Impressions known to the writer include

■ Self-portrait (Hollstein 4). Only state: Amsterdam, Rijksmuseum, RP-P-OB-48.008 (image);2 Boston, Museum of Fine Arts, P8419; Braunschweig, Herzog Anton Ulrich-Museum;3 Cambridge, Fitzwilliam Museum, 31.K.12-2 (image); London, British Museum, S.364 (image); Zurich, Zentralbibliothek4

■ Portrait of Jan Lutma the Elder (Hollstein 6). First state: Amsterdam, Rijksmuseum, RP-P-1886-A-10468 (image);5 Cambridge, Fitzwilliam Museum, 31.K.12-1 (image); Vienna, MAK - Österreichisches Museum für angewandte Kunst, KI 2353 (image).6 Second state: Amsterdam, Rijksmuseum, RP-P-1936-443 (image); Boston, Museum of Fine Arts, P8889; Cambridge, Fitzwilliam Museum, P.1785-1991; London, British Museum, S.363 (image); Veste Coburg, Kunstsammlungen, viii,228,3;7 Washington, DC, National Gallery of Art, Ailsa Mellon Bruce Fund, 1974.61.2 (image)

■ Portrait of P.C. Hooft, (Hollstein 7). Only state. Amsterdam, Rijksmuseum, RP-P-OB-48.009 (image); Boston, Museum of Fine Arts, M26819; Cambridge, Fitzwilliam Museum, 31.K.12-3 (image); London, British Museum, S.361 (image)

■ Portrait of Joost van den Vondel (Hollstein 8). First state: Amsterdam, Rijksmuseum, RP-P-1892-A-17345 (image); Second state: Boston, Museum of Fine Arts, M26818; Cambridge, Fitzwilliam Museum, 31.K.12-4 (image); London, British Museum, S.362 (image); Vienna, MAK - Österreichisches Museum für angewandte Kunst, KI 2808 (image)

Lutma made another portrait of his father, in a conventional style, in 1656, the same year that his father was etched by Rembrandt.8

1. Clifford S. Ackley, Printmaking in the Age of Rembrandt, catalogue of an exhibition held at the Museum of Fine Arts, Boston, 28 October 1980-4 January 1981 (Boston 1981), pp.280-281 no. 195 (describing and reproducing Lutma’s self-portrait).

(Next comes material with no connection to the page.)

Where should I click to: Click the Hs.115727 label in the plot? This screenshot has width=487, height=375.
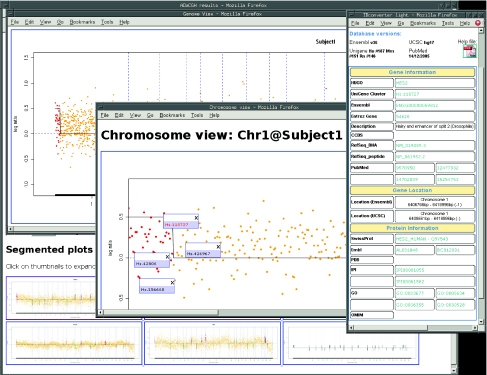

The technique of punch-engraving is discussed by Susan Lambert, The Image Multiplied: five centuries of printed reproductions of paintings and drawings, catalogue accompanying an exhibition held at the Victoria & Albert Museum, London (London 1987), no. 72 (enlarged detail and another reproduction of the self-portrait); and by Antony Griffiths, Prints and Printmaking: an Introduction to the History and Techniques (second edition, London 1996), p.78.

2. Dirk Jan Biemond, ‘Historiestukken in zilver: penningen van Johannes Lutma junior’ in Oud Holland: quarterly for Dutch art history 127 (2014), pp.116-154 (p.117 fig. 1).

3. Mila Horký, Künstlerbilder, Künstlermythen: Graphik und Zeichnung des 16. bis 18. Jahrhunderts, catalogue of an exhibition held at the Herzog Anton Ulrich-Museum, Braunschweig, 17 January-1 April 2002 (Braunschweig 2002), pp.28-29 no. 30 (reproduced).

4. Bruno Weber, Das Porträt auf Papier, catalogue for an exhibition held at Zentralbibliothek Zürich, 15 May-14 July1984 (Zurich 1984), p.88 no. 70.

5. Biemond, op. cit., p.136 fig. 34.

6. Franz Ritter, Illustrierter Katalog der Ornamentstichsammlung des Österreichischen Museums für Kunst und Industrie: Erwerbungen seit 1889 (Vienna 1919), p.52.

7. Christiane Wiebel, Aquatinta, oder “Die Kunst mit dem Pinsel in Kupfer zu stechen”: das druckgraphische Verfahren von seinen Anfängen bis zu Goya, catalogue for an exhibition held at Kunstsammlungen der Veste Coburg, Coburg, 27 July-14 October 2007 (Coburg & Berlin 2007), pp.70-71 fig. 44.

8. Hollstein, op. cit., no. 5; Etchings of Rembrandt and his followers: a selection from the Robert Engel family collection, catalogue for an exhibition held at the Santa Barbara Museum of Art, 1 September-5 October 1977 ([Malibu, CA] 1977), pp.46-47 no. 71; William H. Wilson, Dutch seventeenth century portraiture, the golden age, catalogue for an exhibition held at the John and Mable Ringling Museum of Art, Sarasota, 4 December 1980-8 February 1981 (Sarasota 1980), no. 102.